A perseguição ao 7 de Novembro
na Rússia capitalista


Na pátria de Lenine, tudo o que «cheire» a revolução ou revolucionário deixa a classe dominante nervosa. O ajuste de contas com a Revolução de Outubro e o seu legado ocupou desde a primeira hora arautos e beneficiários da actual ordem estabelecida. Partindo da deturpação massiva da história e da sua reescrita, o regime – que já deu provas de, em caso de ameaça maior aos seus interesses, entrar a matar, bastando para isso trazer à memória a fuzilaria ordenada em 1993 contra o então Soviete Supremo – foi avançando por aí fora: perseguições políticas, restrições à organização e actividade dos partidos e reforço do controlo totalitário sobre estes, são alguns dos condimentos da ânsia de garantir a sua (irrealista) estabilidade. Isto num país, nunca é demais dize-lo, conduzido pela restauração capitalista a uma regressão humana sem paralelo em «tempo de paz», bem expressa, por exemplo, nos milhões de seres humanos (dados do PNUD) em «falta» devido à queda abrupta da esperança de vida – autêntico genocídio lento que o «humanitarismo militante» que faz carreira nos nossos tempos prefere ignorar.
No respeitante ao 7 de Novembro, o dilema que se tem colocado aos detentores do poder na Rússia reside na relação – positiva – da maioria dos russos para com aquela data e acontecimento maior da sua história. Não vá o diabo tecê-las, é melhor tratar o assunto com pinças... Com Iéltsin, o 7 de Novembro foi transmutado num patético «dia da concórdia e reconciliação nacional», mantendo-se o feriado.
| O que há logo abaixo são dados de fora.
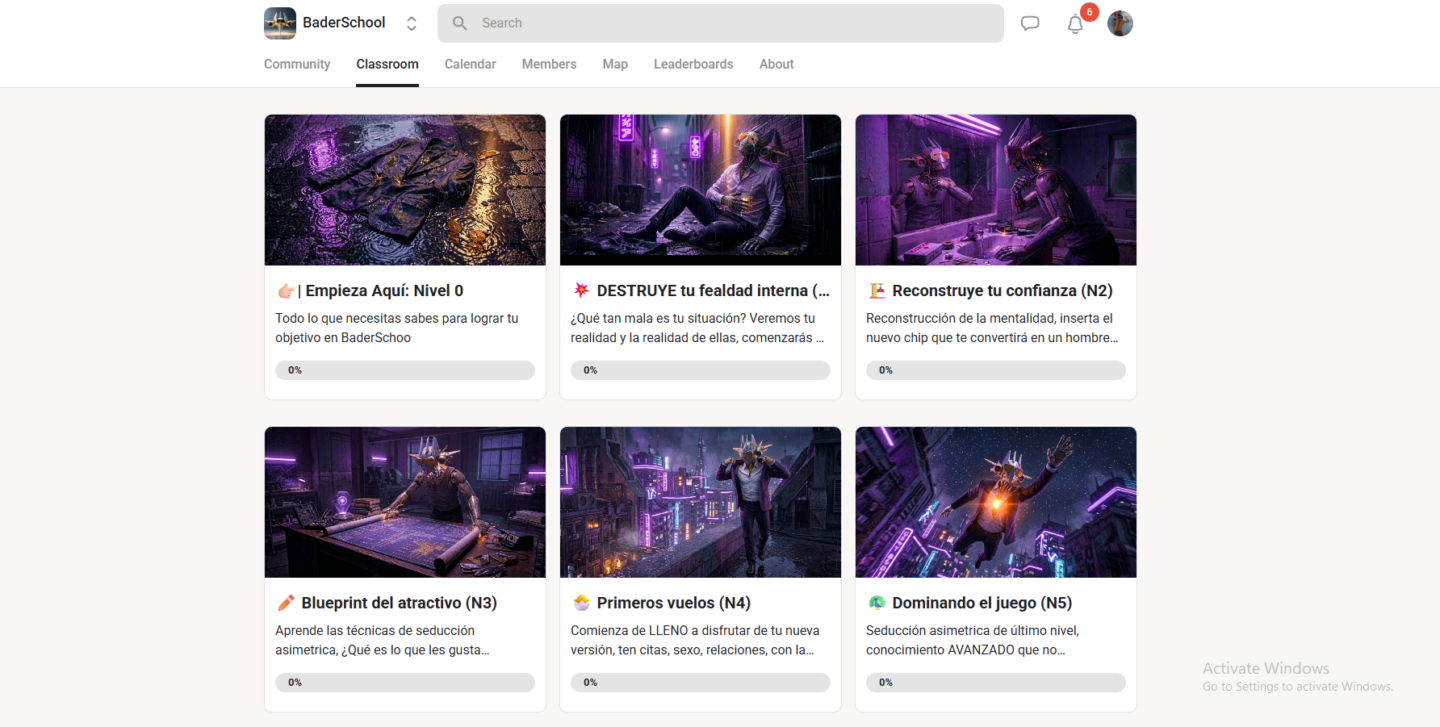Open the user profile avatar
The width and height of the screenshot is (1440, 727).
pos(1120,23)
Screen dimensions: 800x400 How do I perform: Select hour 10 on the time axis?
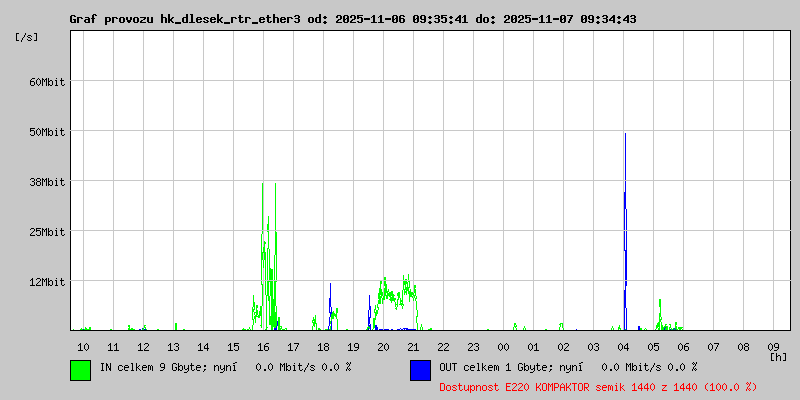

Este ano, e pela primeira vez desde há muito, o feriado foi retirado, ou melhor foi antecipado para 4 de Novembro, mas sob outras vestes, numa operação de prestidigitação plena: agora, com toda a pompa e circunstância, passou-se a comemorar o «dia da unidade popular», em evocação da expulsão, em 1612, do poder polaco de Moscovo! O recuo de 400 anos no tempo com o objectivo de obnubilar a incómoda actualidade de Outubro e a sua milenar dimensão libertadora, não deixa, porém, de ilustrar, simbólica e sombriamente, os sinais da época, quando em Varsóvia, na linha da frente do expansionismo da NATO, se prepara para tomar posse um presidente que preconiza uma aliança preferencial com os Estados Unidos para conter... a Rússia.